- _Information supplied_:
======

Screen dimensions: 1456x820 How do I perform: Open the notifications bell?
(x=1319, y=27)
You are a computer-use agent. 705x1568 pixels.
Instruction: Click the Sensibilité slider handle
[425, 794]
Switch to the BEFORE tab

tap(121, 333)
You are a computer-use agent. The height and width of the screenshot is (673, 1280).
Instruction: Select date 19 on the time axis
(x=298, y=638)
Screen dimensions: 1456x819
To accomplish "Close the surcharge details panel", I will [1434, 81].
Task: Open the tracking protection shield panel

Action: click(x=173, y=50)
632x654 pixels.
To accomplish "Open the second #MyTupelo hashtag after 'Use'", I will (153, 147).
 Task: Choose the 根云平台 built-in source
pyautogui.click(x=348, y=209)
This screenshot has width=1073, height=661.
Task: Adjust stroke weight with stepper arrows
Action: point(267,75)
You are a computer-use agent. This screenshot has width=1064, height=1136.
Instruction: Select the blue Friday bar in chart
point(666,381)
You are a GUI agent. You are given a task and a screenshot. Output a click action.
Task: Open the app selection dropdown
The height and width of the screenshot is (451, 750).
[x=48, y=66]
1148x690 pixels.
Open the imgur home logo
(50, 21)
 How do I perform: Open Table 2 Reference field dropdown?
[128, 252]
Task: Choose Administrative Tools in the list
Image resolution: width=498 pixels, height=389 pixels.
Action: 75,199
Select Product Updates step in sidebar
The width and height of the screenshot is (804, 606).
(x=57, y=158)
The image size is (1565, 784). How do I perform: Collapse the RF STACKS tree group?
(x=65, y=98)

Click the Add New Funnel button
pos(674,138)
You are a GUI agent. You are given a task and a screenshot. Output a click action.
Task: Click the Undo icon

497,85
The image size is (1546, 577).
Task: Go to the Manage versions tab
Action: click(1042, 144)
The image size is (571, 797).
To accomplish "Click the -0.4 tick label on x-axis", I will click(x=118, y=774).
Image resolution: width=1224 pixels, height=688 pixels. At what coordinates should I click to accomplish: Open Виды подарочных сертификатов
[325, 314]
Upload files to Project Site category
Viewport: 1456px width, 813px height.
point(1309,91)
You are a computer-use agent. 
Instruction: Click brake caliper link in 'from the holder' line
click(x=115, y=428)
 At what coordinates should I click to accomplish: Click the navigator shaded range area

======

- _Exercise brief_: Everything in the material above needs to be transcribed exactly.

- _Exercise result_:
Screen dimensions: 1456x820 How do I perform: Open the notifications bell?
(x=1319, y=27)
You are a computer-use agent. 705x1568 pixels.
Instruction: Click the Sensibilité slider handle
[425, 794]
Switch to the BEFORE tab

tap(121, 333)
You are a computer-use agent. The height and width of the screenshot is (673, 1280).
Instruction: Select date 19 on the time axis
(x=298, y=638)
Screen dimensions: 1456x819
To accomplish "Close the surcharge details panel", I will [1434, 81].
Task: Open the tracking protection shield panel

Action: click(x=173, y=50)
632x654 pixels.
To accomplish "Open the second #MyTupelo hashtag after 'Use'", I will (153, 147).
 Task: Choose the 根云平台 built-in source
pyautogui.click(x=348, y=209)
This screenshot has width=1073, height=661.
Task: Adjust stroke weight with stepper arrows
Action: point(267,75)
You are a computer-use agent. This screenshot has width=1064, height=1136.
Instruction: Select the blue Friday bar in chart
point(666,381)
You are a GUI agent. You are given a task and a screenshot. Output a click action.
Task: Open the app selection dropdown
The height and width of the screenshot is (451, 750).
[x=48, y=66]
1148x690 pixels.
Open the imgur home logo
(50, 21)
 How do I perform: Open Table 2 Reference field dropdown?
[128, 252]
Task: Choose Administrative Tools in the list
Image resolution: width=498 pixels, height=389 pixels.
Action: 75,199
Select Product Updates step in sidebar
The width and height of the screenshot is (804, 606).
(x=57, y=158)
The image size is (1565, 784). How do I perform: Collapse the RF STACKS tree group?
(x=65, y=98)

Click the Add New Funnel button
pos(674,138)
You are a GUI agent. You are given a task and a screenshot. Output a click action.
Task: Click the Undo icon

497,85
The image size is (1546, 577).
Task: Go to the Manage versions tab
Action: click(1042, 144)
The image size is (571, 797).
To accomplish "Click the -0.4 tick label on x-axis", I will click(x=118, y=774).
Image resolution: width=1224 pixels, height=688 pixels. At what coordinates should I click to accomplish: Open Виды подарочных сертификатов
[325, 314]
Upload files to Project Site category
Viewport: 1456px width, 813px height.
point(1309,91)
You are a computer-use agent. 
Instruction: Click brake caliper link in 'from the holder' line
click(x=115, y=428)
 At what coordinates should I click to accomplish: Click the navigator shaded range area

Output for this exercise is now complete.